Thematic Research Teams

Focused research teams are composed of basic, translational and clinical researchers, including medical and graduate students, post-doctoral fellows, and orthopaedic fellows. These cross-departmental research teams also include experts in genetics and precision medicine, trauma, rehab, regeneration, mechanobiology and bone/muscle crosstalk, musculoskeletal cancer, and pediatric musculoskeletal disease.

Six dedicated research teams are actively pursuing specific research focuses, and new teams and subgroups are welcome. Individuals interested in joining or supporting one of the research teams can contact the center.

  • Cancer in Bone and Muscle
    The rising burdens of musculoskeletal diseases include various types of cancer in bone. The Cancer in Bone and Muscle research team focuses on the interactions between bone and cancer, especially breast and prostate cancer as well as multiple myeloma. Additionally, these investigators are interested in understanding the interaction of bone cancers to muscle cachexia and vice-versa.

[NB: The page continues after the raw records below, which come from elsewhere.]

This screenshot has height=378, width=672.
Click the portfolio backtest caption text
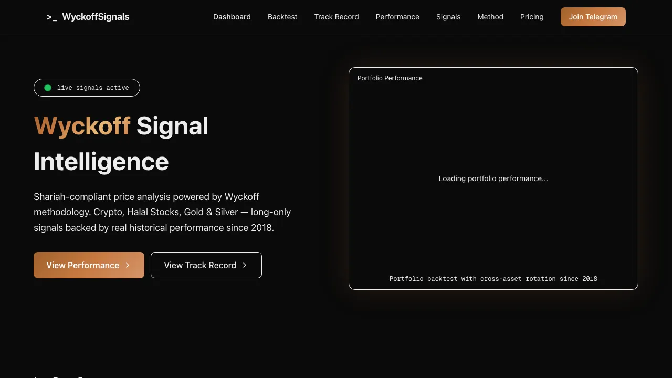[493, 279]
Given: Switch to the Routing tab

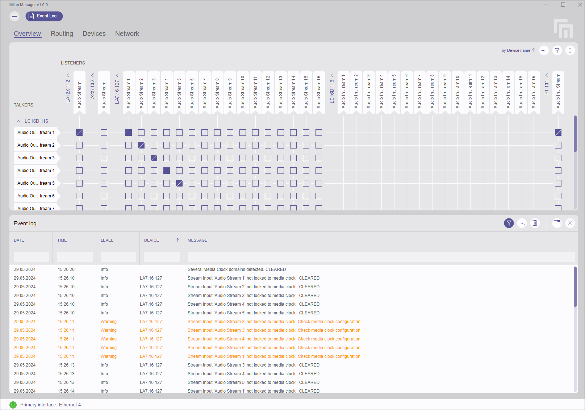Looking at the screenshot, I should tap(62, 34).
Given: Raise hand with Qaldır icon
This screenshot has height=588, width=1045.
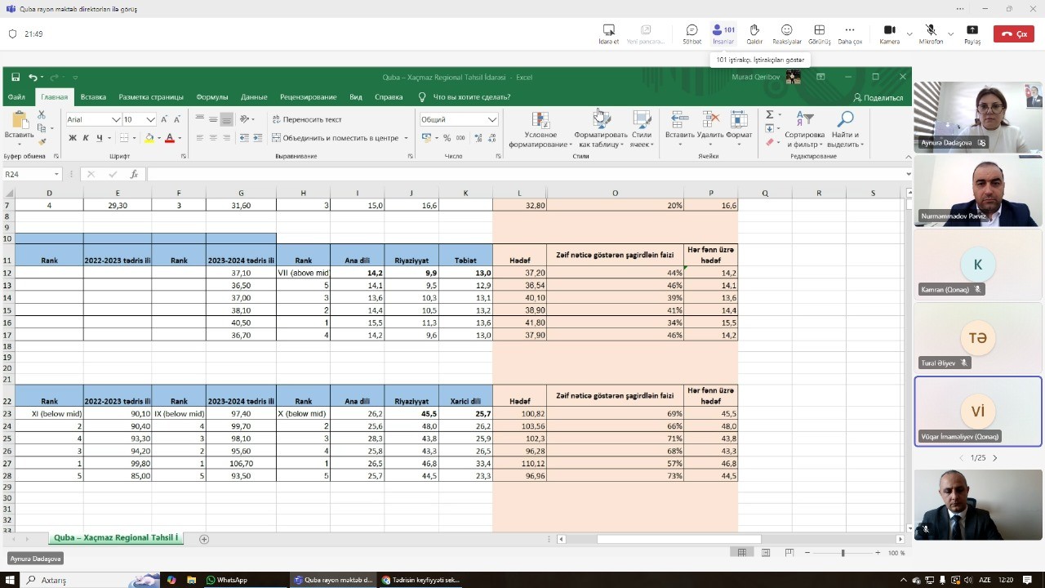Looking at the screenshot, I should coord(754,33).
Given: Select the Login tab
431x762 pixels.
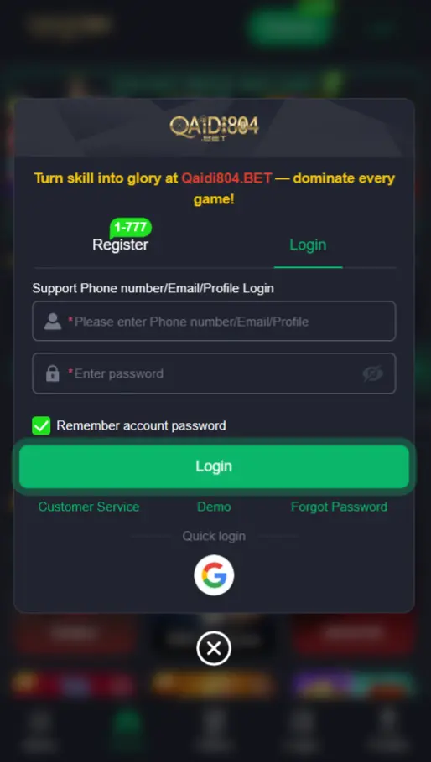Looking at the screenshot, I should point(308,245).
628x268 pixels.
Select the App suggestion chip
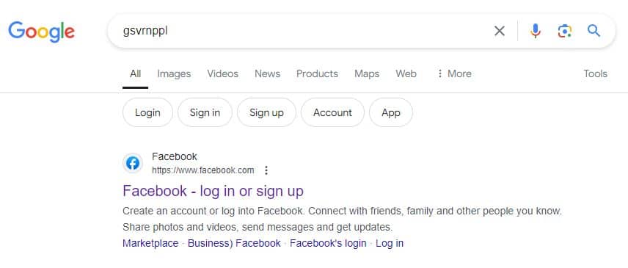point(391,112)
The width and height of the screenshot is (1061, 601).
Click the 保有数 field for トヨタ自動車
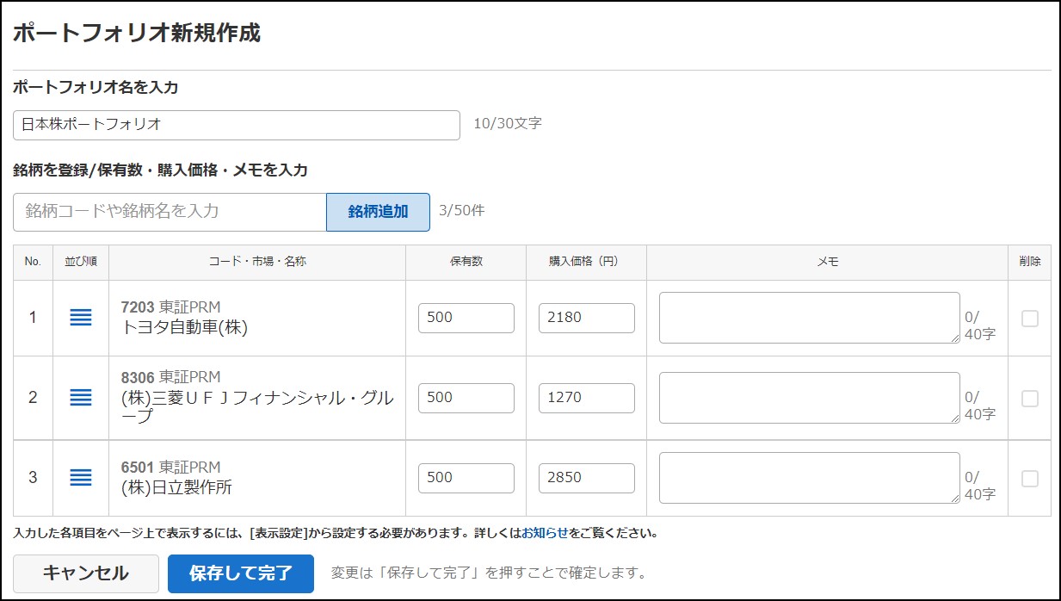pyautogui.click(x=466, y=318)
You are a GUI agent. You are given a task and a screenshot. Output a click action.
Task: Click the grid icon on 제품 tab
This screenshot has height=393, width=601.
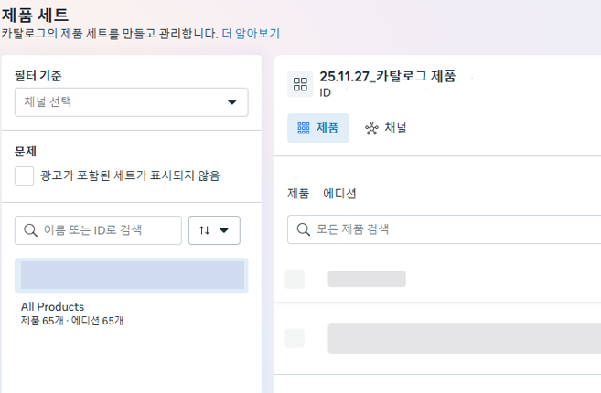(304, 129)
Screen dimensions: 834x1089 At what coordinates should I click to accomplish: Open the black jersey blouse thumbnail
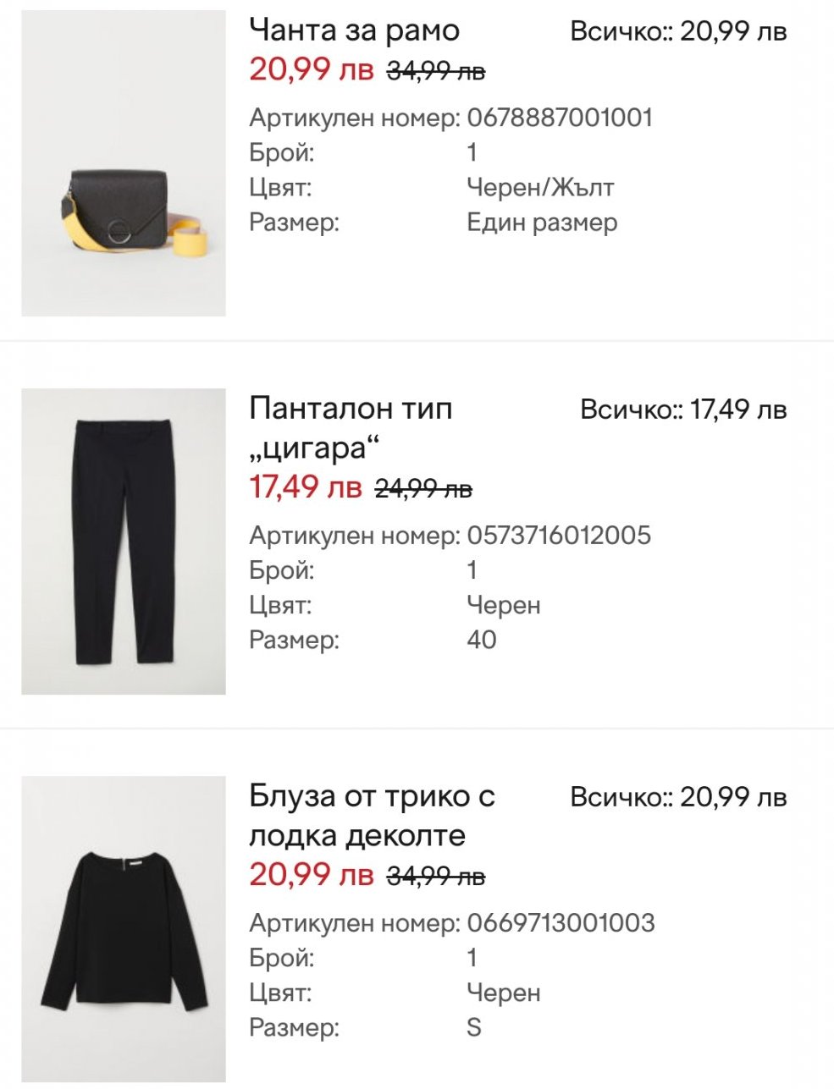[124, 928]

    Team Leaders: Ed Greenfield, PhD and Teresa Zimmers, PhD

  • Lifestyle Modifications Physical Activity and Nutrition
    The lifestyle modification team’s research focuses on the lifestyle, nutrition and behavioral modifications that impact musculoskeletal health and physical function, specifically in regards to nutrition and mobility. The goals of this research is to better understand how musculoskeletal health and physical function affect the overall health of the population and how chronic diseases impact musculoskeletal health.

    Team Leaders: Ranjani Moorthi, PhD and Andrew Coggan, PhD

  • Pediatric Musculoskeletal Disease
    The pediatric musculoskeletal disease team is investigating the causes of childhood musculoskeletal diseases, including those that affect bone and muscle such as diabetes, obesity and the sarcomas with special interest on osteosarcoma. The goal is better understand the causes of pediatric musculoskeletal disease and how they relate to other childhood illnesses.

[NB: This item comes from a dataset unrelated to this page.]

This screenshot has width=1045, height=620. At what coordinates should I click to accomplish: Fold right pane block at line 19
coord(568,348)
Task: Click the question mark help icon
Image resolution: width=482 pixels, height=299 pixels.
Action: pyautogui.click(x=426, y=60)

    Team Leaders: Linda A. DiMeglio, MD and Erik A. Imel, MD

  • Precision Medicine
    The precision medicine team is focused on genetic musculoskeletal diseases, including X-linked hypophosphatemia, autosomal dominant hypophosphatemia, and genomic, metabolomics, protemic determinants of bone density, osteoporosis and sarcopenia in aging and chronic disease. These investigators are focusing on the causes of these diseases and working to develop treatments and cures.

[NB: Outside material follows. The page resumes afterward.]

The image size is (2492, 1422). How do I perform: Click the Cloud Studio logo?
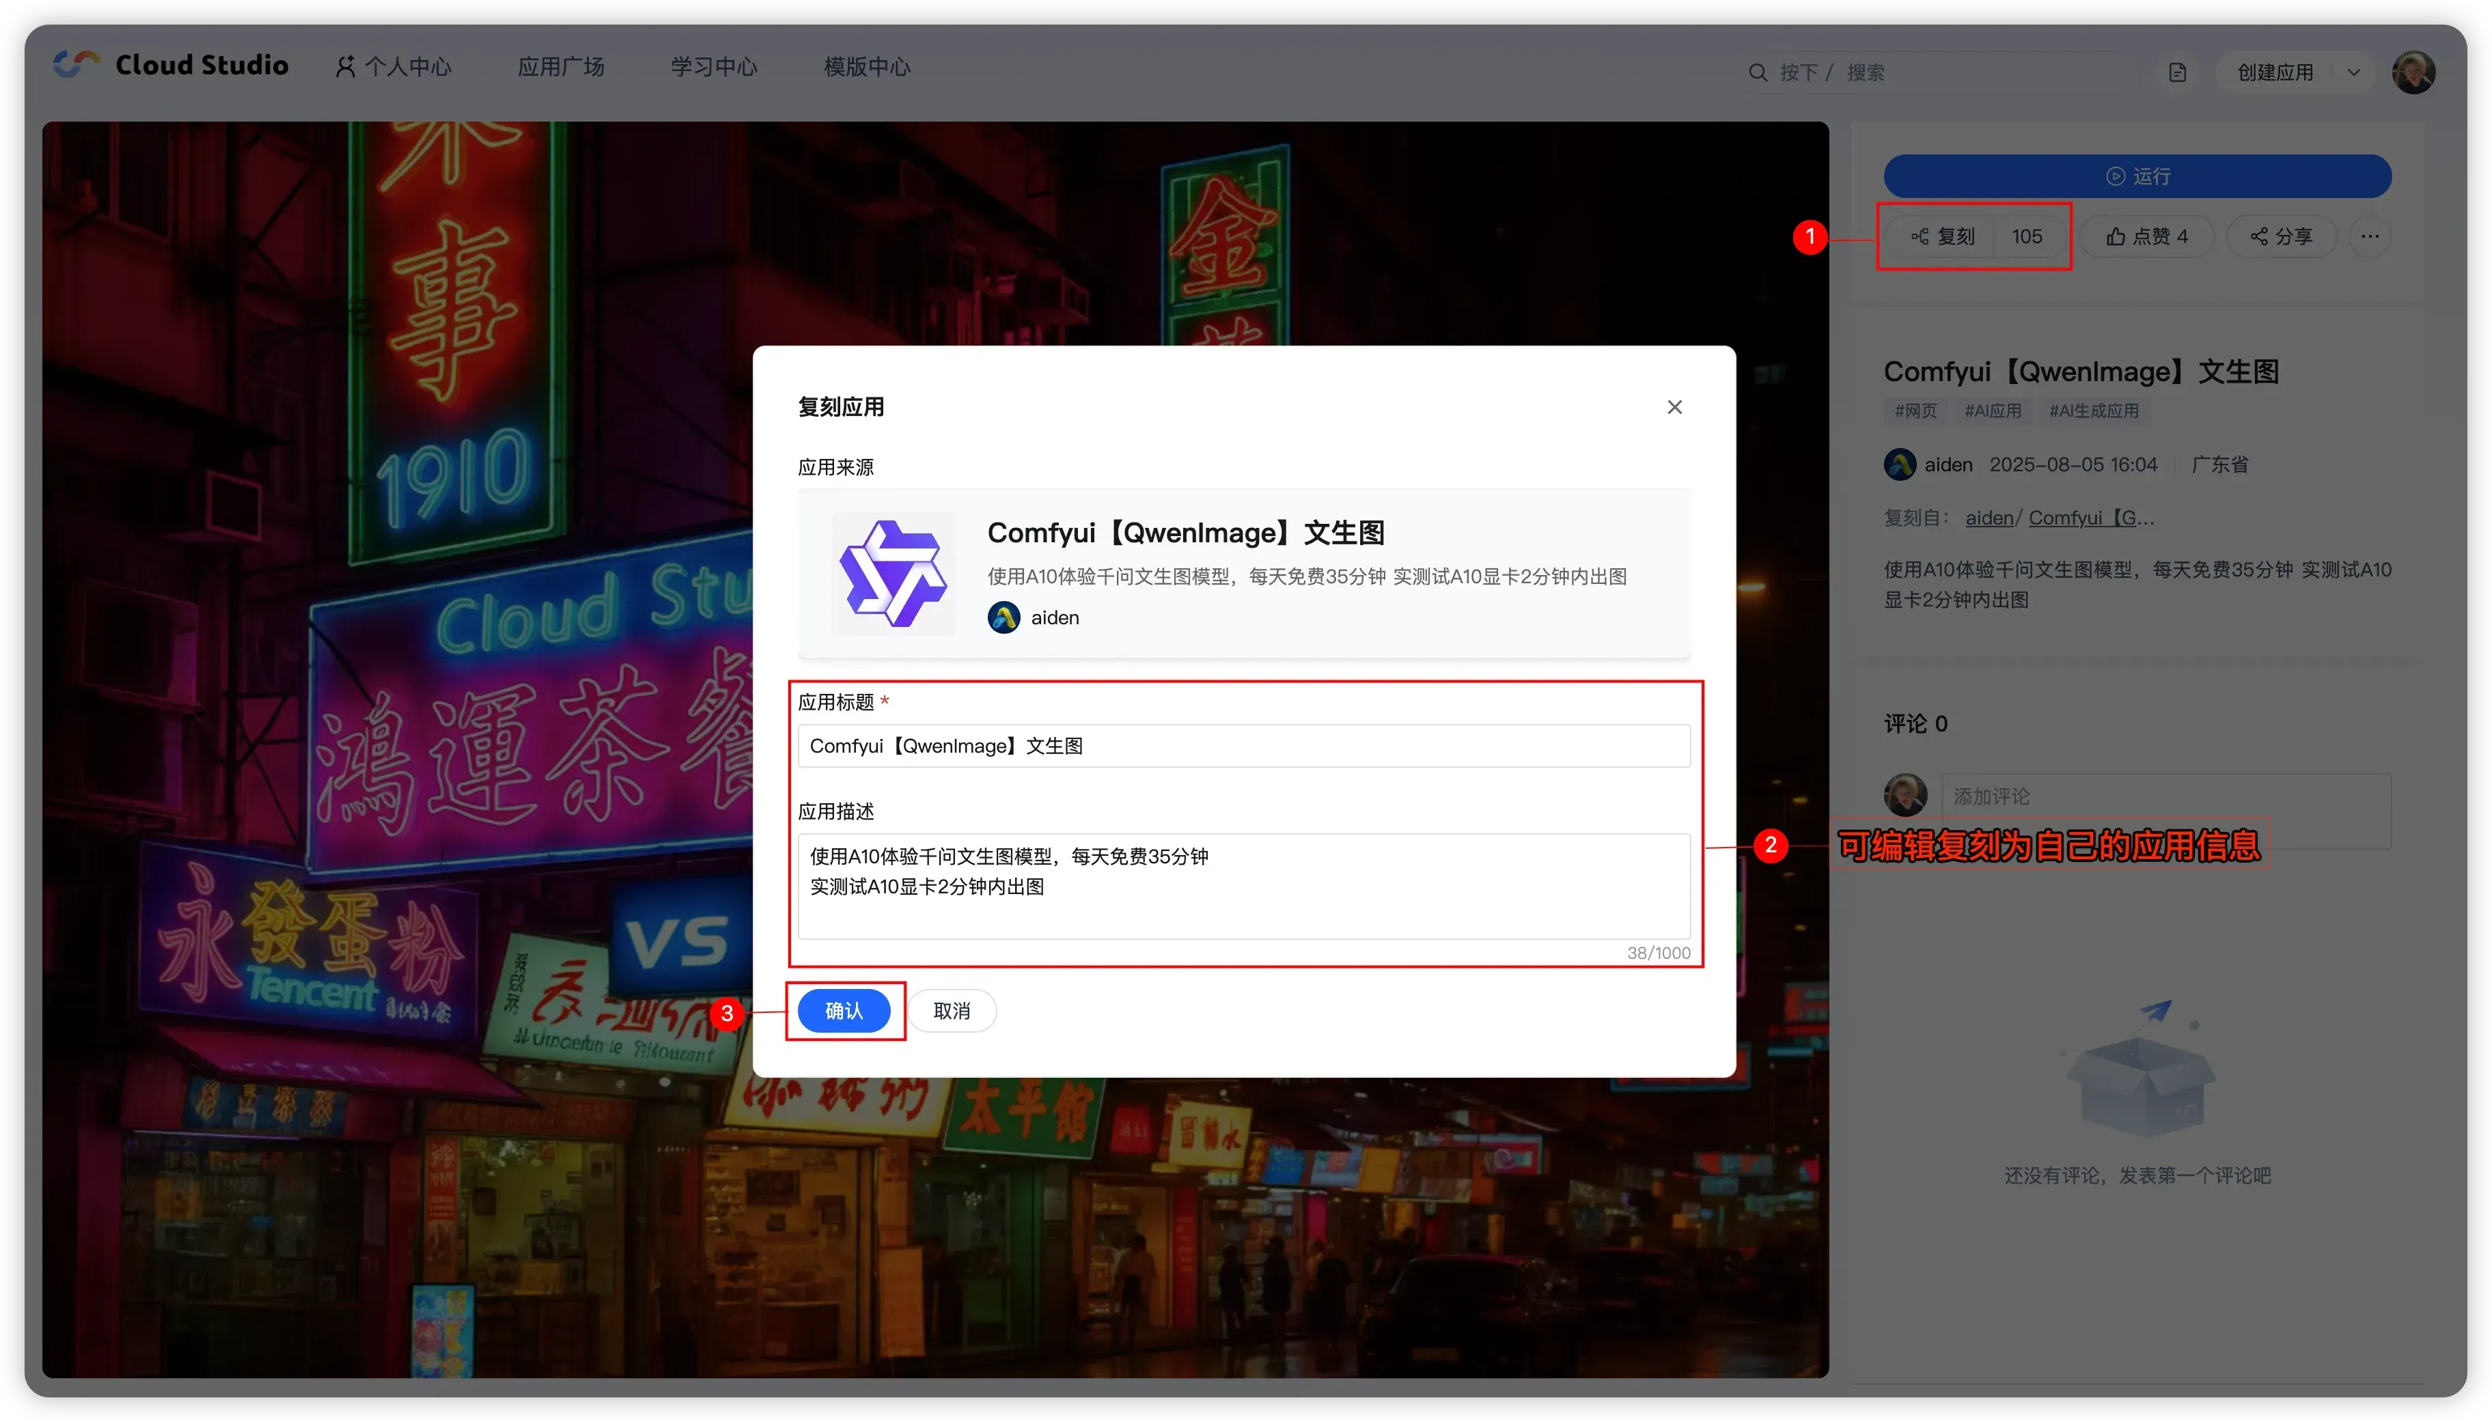[x=171, y=65]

    Team Leaders: Todd C. Skaar, PhD and Ken E. White, PhD

  • Mechanobiology
    Mechanobiology plays a crucial role in the functional physiology of all musculoskeletal tissues. The process of mechanotransduction can be divided into four distinct steps: (1) mechanocoupling, (2) biochemical coupling, (3) transmission of signal, and (4) effector cell response. The Mechanobiology research team focuses on these steps and their functions outcomes at the molecular, cellular, systemic, and organismal levels. 
    Team Leaders: William R. Thompson, PhD, DPT and Joseph Wallace, PhD
  • Trauma Regeneration and Rehabilitation
    Focusing on developing patient-specific interventions, the Trauma, Regeneration and Rehabilitation team investigators are working to treat patients sustaining musculoskeletal injury, specifically injuries that result in acute and chronic musculoskeletal disease. These treatment goals include acute interventions, regenerative interventions for both bone and muscle, and eventually identifying the optimal means of rehabilitation for the patient to resume a normal lifestyle.

    Team Leaders: Melissa Kacena, PhD and Roman Natoli, MD, PhD

  • MuscleBone Crosstalk
    Bone and muscle are not only functional, biomechanical organs, but also endocrine organs regulating many physiological processes. The Muscle-Bone Crosstalk team investigates the mutual interactions among bone, muscle, and distant tissues in development, normal physiology and disease.